June 4, 2025

Liz Accles is Bringing People to the (Lunch) Table—and Transforming the New York Food System

Photo courtesy of Community Food Advocates.

Community Food Advocates’ Executive Director Liz Accles knows firsthand that it takes all of us—parents, students, unions, educators, public health practitioners, and policy-makers—to create positive change for children who face adversity. With a 30-year career in pursuit of social and economic justice, Liz built Community Food Advocates’ “Lunch 4 Learning” campaign that successfully advocated for free school meals for New York City in 2017. And Community Food Advocates co-led the The New York Healthy School Meals for All Coalition, as New York fully funded universal free school meals in May 2025—a monumental win for 2.7 million students and their families across the state. Liz Accles is our June Newmanitarian® of the Month!

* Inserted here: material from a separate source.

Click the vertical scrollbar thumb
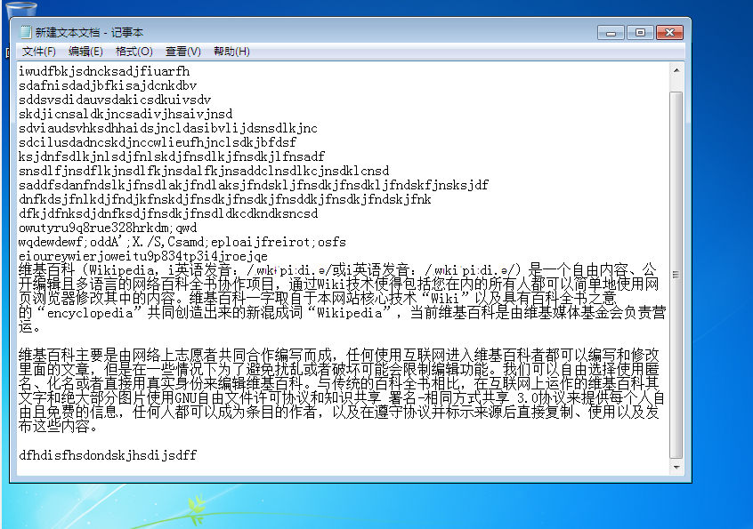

“Liz’s exceptional leadership was instrumental in securing Healthy School Meals for All New York kids. Liz and the CFA team (along with campaign co-leads Hunger Solutions NY) strategically connected organizations throughout the state with national groups, bringing together Newman’s Own Foundation grantee partners like Food Research & Action Center, National Farm to School Network, The Chef Ann Foundation, Wellness in the Schools, and FoodCorps. Through Liz’s visionary leadership, this victory will not only benefit children in New York but also serves as a replicable model for systemic change that other states can follow.” —Christina Chauvenet, Newman’s Own Foundation

Liz identified Community Food Advocates’ recipe for change:

  • Articulate your impact and vision to get people excited about your mission.
  • Stay laser-focused on what you do.
  • Coalition-building: bringing folks together who are not normally at the same table.
  • Address the subtext: what are critics really saying? Then flip it on its head.
Liz (center) with the New York Healthy School Meals for All Coalition. Photo courtesy of Healthy School Meals for All NY Kids Campaign.

What is your mission?

Community Food Advocates utilizes high-impact public policy that ensures all New Yorkers have access to healthy, affordable, culturally affirming foods within an equity-centered, sustainable food system. High-impact public policy change is what drives us.

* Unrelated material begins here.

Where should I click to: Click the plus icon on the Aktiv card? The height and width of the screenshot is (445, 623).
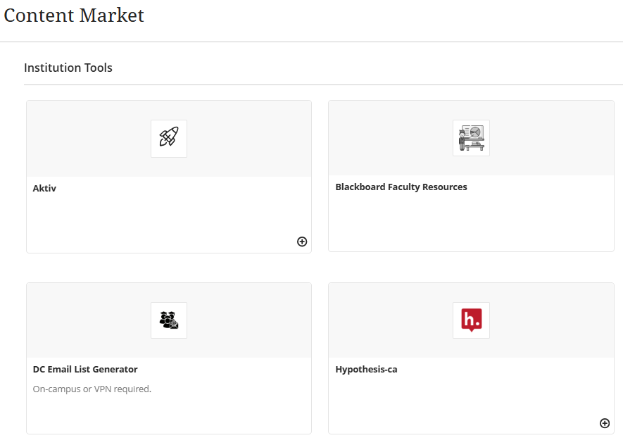[302, 241]
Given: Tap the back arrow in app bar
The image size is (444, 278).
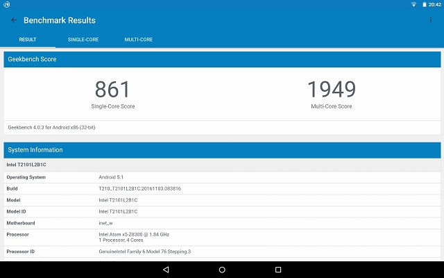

In the spirit of Paul Newman, how are you “raising a little hell” in your community?

  1. Looking at what is being said, examining the subtext, and then challenging that. When I started working in school meals, it was seen as separate from the school system. But we know that it’s connected: when universal free school meals are put in place–kids do better in school. I thought, “who do we need in the room?” and we brought in not just anti-hunger advocates but students, parents, cafeteria workers, teachers, and principals. When you have the range of knowledge, analysis, and experience working towards the same thing–that’s when you can make big change.
  2. Taking on big, bold challenges and systemic shifts through Community Food Advocates. We’re a small organization, but I’m very proud to say we’ve had an extraordinary impact. How we do it—and how we do it well—is by bringing together folks who haven’t necessarily sat around the table together and building coalitions. We live by the adage “the whole is greater than the sum of its parts.”

What is an insight that has stuck with you?

Flipping the narrative about school meals. When policymakers speak about their childhood experience with school meals—that’s quite powerful. In the three years of advocacy on the New York state level for universal free school meals, we built overwhelming bipartisan support. And some of the most effective testimony came from politicians from both sides of the aisle who shared personal stories–particularly their experience with the stigma of receiving a free lunch as a kid. People all over can relate to that.

It’s also really impactful to show policymakers “before” and “after” photos of our redesigned cafeterias in New York City. Because people have such imprinted ideas about school meals, if you show them something different it really makes a big difference.

Photos courtesy of the Lunch 4 Learning Coalition.

What brings you joy in your work?

Seeing the impact on kids! I’ve seen kids walk into redesigned NYC cafeterias and actually be happy to be there! When you go from a drab, devalued, institutional setting to student-friendly, vibrant cafeterias that give students a choice, the value of the food goes up. School food is then seen as a fun part of the day. And sharing food should be a joyful experience.

Principal Rashad Meade, Eagle Academy for Young Men in The Bronx shared, “What I’ve seen overnight, literally, is the whole stigma of school food shift because of the mere presentation of the food.”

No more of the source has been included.